» **Goal**
Rewrite every line of the items below as a JSON list of strings, one string per line, omitting blank lines.

----- Stored rows

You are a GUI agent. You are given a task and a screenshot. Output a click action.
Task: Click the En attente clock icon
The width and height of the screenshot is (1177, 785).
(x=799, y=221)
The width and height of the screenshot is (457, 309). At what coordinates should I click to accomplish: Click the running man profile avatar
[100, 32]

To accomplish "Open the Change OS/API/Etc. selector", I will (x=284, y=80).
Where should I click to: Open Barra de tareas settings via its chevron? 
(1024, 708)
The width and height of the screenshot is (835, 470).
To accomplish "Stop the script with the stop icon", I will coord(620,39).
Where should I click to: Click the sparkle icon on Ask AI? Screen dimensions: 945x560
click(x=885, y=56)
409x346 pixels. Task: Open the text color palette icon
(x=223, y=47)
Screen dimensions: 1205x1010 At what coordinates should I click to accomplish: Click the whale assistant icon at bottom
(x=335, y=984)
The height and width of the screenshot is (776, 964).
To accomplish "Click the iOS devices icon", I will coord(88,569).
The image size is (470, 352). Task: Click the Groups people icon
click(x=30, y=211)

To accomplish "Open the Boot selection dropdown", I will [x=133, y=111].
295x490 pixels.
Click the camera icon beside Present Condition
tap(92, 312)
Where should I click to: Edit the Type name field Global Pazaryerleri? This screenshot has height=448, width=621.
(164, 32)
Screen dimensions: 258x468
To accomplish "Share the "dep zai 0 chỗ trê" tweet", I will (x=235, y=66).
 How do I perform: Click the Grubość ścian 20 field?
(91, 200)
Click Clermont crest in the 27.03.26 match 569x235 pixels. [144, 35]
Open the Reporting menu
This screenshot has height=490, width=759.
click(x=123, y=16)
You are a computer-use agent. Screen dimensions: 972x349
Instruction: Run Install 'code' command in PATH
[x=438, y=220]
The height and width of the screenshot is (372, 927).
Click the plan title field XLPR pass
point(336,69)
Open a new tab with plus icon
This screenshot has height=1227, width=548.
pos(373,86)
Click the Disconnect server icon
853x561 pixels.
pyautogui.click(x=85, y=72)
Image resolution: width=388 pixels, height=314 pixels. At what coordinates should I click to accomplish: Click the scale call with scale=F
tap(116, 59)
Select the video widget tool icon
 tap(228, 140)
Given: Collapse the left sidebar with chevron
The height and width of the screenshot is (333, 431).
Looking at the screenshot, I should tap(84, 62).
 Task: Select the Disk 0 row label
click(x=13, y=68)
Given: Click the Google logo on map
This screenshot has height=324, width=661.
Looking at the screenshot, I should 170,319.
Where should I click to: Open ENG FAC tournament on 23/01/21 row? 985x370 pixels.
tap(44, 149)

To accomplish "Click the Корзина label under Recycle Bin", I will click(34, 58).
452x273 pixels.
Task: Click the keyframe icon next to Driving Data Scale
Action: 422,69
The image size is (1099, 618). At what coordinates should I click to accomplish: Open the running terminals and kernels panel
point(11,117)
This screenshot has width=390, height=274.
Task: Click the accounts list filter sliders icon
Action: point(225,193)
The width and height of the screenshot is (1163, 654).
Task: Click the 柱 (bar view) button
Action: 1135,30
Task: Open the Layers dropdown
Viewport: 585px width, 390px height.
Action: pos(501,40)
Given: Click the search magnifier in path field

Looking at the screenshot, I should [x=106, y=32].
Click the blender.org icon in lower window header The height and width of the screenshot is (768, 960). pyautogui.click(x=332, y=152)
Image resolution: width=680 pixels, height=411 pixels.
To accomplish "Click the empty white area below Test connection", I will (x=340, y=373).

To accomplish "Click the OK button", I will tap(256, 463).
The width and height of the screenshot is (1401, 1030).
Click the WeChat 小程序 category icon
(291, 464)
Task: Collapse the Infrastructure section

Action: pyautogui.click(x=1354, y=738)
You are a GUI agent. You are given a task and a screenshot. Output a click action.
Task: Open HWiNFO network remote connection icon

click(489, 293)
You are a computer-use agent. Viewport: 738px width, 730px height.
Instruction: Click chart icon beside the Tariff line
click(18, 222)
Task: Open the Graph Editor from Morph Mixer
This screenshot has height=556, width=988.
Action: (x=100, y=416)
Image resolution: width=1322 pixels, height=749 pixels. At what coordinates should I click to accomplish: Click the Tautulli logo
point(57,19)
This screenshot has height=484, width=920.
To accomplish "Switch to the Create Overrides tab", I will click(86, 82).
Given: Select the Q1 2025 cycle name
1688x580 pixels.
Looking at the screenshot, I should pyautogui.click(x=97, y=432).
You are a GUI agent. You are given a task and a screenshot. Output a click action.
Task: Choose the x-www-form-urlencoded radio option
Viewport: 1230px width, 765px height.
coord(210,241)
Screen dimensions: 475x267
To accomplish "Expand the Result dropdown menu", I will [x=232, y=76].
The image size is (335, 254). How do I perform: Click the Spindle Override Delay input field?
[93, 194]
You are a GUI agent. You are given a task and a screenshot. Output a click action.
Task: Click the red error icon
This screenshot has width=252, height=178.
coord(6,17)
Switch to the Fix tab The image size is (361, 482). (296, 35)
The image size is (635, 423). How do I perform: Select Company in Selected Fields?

----------

» **Written answer**
[
  "You are a GUI agent. You are given a task and a screenshot. Output a click action.",
  "Task: Click the En attente clock icon",
  "The width and height of the screenshot is (1177, 785).",
  "(x=799, y=221)",
  "The width and height of the screenshot is (457, 309). At what coordinates should I click to accomplish: Click the running man profile avatar",
  "[100, 32]",
  "To accomplish \"Open the Change OS/API/Etc. selector\", I will (x=284, y=80).",
  "Where should I click to: Open Barra de tareas settings via its chevron? ",
  "(1024, 708)",
  "The width and height of the screenshot is (835, 470).",
  "To accomplish \"Stop the script with the stop icon\", I will coord(620,39).",
  "Where should I click to: Click the sparkle icon on Ask AI? Screen dimensions: 945x560",
  "click(x=885, y=56)",
  "409x346 pixels. Task: Open the text color palette icon",
  "(x=223, y=47)",
  "Screen dimensions: 1205x1010 At what coordinates should I click to accomplish: Click the whale assistant icon at bottom",
  "(x=335, y=984)",
  "The height and width of the screenshot is (776, 964).",
  "To accomplish \"Click the iOS devices icon\", I will coord(88,569).",
  "The image size is (470, 352). Task: Click the Groups people icon",
  "click(x=30, y=211)",
  "To accomplish \"Open the Boot selection dropdown\", I will [x=133, y=111].",
  "295x490 pixels.",
  "Click the camera icon beside Present Condition",
  "tap(92, 312)",
  "Where should I click to: Edit the Type name field Global Pazaryerleri? This screenshot has height=448, width=621.",
  "(164, 32)",
  "Screen dimensions: 258x468",
  "To accomplish \"Share the \"dep zai 0 chỗ trê\" tweet\", I will (x=235, y=66).",
  " How do I perform: Click the Grubość ścian 20 field?",
  "(91, 200)",
  "Click Clermont crest in the 27.03.26 match 569x235 pixels. [144, 35]",
  "Open the Reporting menu",
  "This screenshot has height=490, width=759.",
  "click(x=123, y=16)",
  "You are a computer-use agent. Screen dimensions: 972x349",
  "Instruction: Run Install 'code' command in PATH",
  "[x=438, y=220]",
  "The height and width of the screenshot is (372, 927).",
  "Click the plan title field XLPR pass",
  "point(336,69)",
  "Open a new tab with plus icon",
  "This screenshot has height=1227, width=548.",
  "pos(373,86)",
  "Click the Disconnect server icon",
  "853x561 pixels.",
  "pyautogui.click(x=85, y=72)",
  "Image resolution: width=388 pixels, height=314 pixels. At what coordinates should I click to accomplish: Click the scale call with scale=F",
  "tap(116, 59)",
  "Select the video widget tool icon",
  " tap(228, 140)",
  "Given: Collapse the left sidebar with chevron",
  "The height and width of the screenshot is (333, 431).",
  "Looking at the screenshot, I should tap(84, 62).",
  " Task: Select the Disk 0 row label",
  "click(x=13, y=68)",
  "Given: Click the Google logo on map",
  "This screenshot has height=324, width=661.",
  "Looking at the screenshot, I should 170,319.",
  "Where should I click to: Open ENG FAC tournament on 23/01/21 row? 985x370 pixels.",
  "tap(44, 149)",
  "To accomplish \"Click the Корзина label under Recycle Bin\", I will click(34, 58).",
  "452x273 pixels.",
  "Task: Click the keyframe icon next to Driving Data Scale",
  "Action: 422,69",
  "The image size is (1099, 618). At what coordinates should I click to accomplish: Open the running terminals and kernels panel",
  "point(11,117)",
  "This screenshot has width=390, height=274.",
  "Task: Click the accounts list filter sliders icon",
  "Action: point(225,193)",
  "The width and height of the screenshot is (1163, 654).",
  "Task: Click the 柱 (bar view) button",
  "Action: 1135,30",
  "Task: Open the Layers dropdown",
  "Viewport: 585px width, 390px height.",
  "Action: pos(501,40)",
  "Given: Click the search magnifier in path field",
  "Looking at the screenshot, I should [x=106, y=32].",
  "Click the blender.org icon in lower window header The height and width of the screenshot is (768, 960). pyautogui.click(x=332, y=152)",
  "Image resolution: width=680 pixels, height=411 pixels.",
  "To accomplish \"Click the empty white area below Test connection\", I will (x=340, y=373).",
  "To accomplish \"Click the OK button\", I will tap(256, 463).",
  "The width and height of the screenshot is (1401, 1030).",
  "Click the WeChat 小程序 category icon",
  "(291, 464)",
  "Task: Collapse the Infrastructure section",
  "Action: pyautogui.click(x=1354, y=738)",
  "You are a GUI agent. You are given a task and a screenshot. Output a click action.",
  "Task: Open HWiNFO network remote connection icon",
  "click(489, 293)",
  "You are a computer-use agent. Viewport: 738px width, 730px height.",
  "Instruction: Click chart icon beside the Tariff line",
  "click(18, 222)",
  "Task: Open the Graph Editor from Morph Mixer",
  "This screenshot has height=556, width=988.",
  "Action: (x=100, y=416)",
  "Image resolution: width=1322 pixels, height=749 pixels. At what coordinates should I click to accomplish: Click the Tautulli logo",
  "point(57,19)",
  "This screenshot has height=484, width=920.",
  "To accomplish \"Switch to the Create Overrides tab\", I will click(86, 82).",
  "Given: Select the Q1 2025 cycle name",
  "1688x580 pixels.",
  "Looking at the screenshot, I should pyautogui.click(x=97, y=432).",
  "You are a GUI agent. You are given a task and a screenshot. Output a click action.",
  "Task: Choose the x-www-form-urlencoded radio option",
  "Viewport: 1230px width, 765px height.",
  "coord(210,241)",
  "Screen dimensions: 475x267",
  "To accomplish \"Expand the Result dropdown menu\", I will [x=232, y=76].",
  "The image size is (335, 254). How do I perform: Click the Spindle Override Delay input field?",
  "[93, 194]",
  "You are a GUI agent. You are given a task and a screenshot. Output a click action.",
  "Task: Click the red error icon",
  "This screenshot has width=252, height=178.",
  "coord(6,17)",
  "Switch to the Fix tab The image size is (361, 482). (296, 35)",
  "The image size is (635, 423). How do I perform: Select Company in Selected Fields?"
]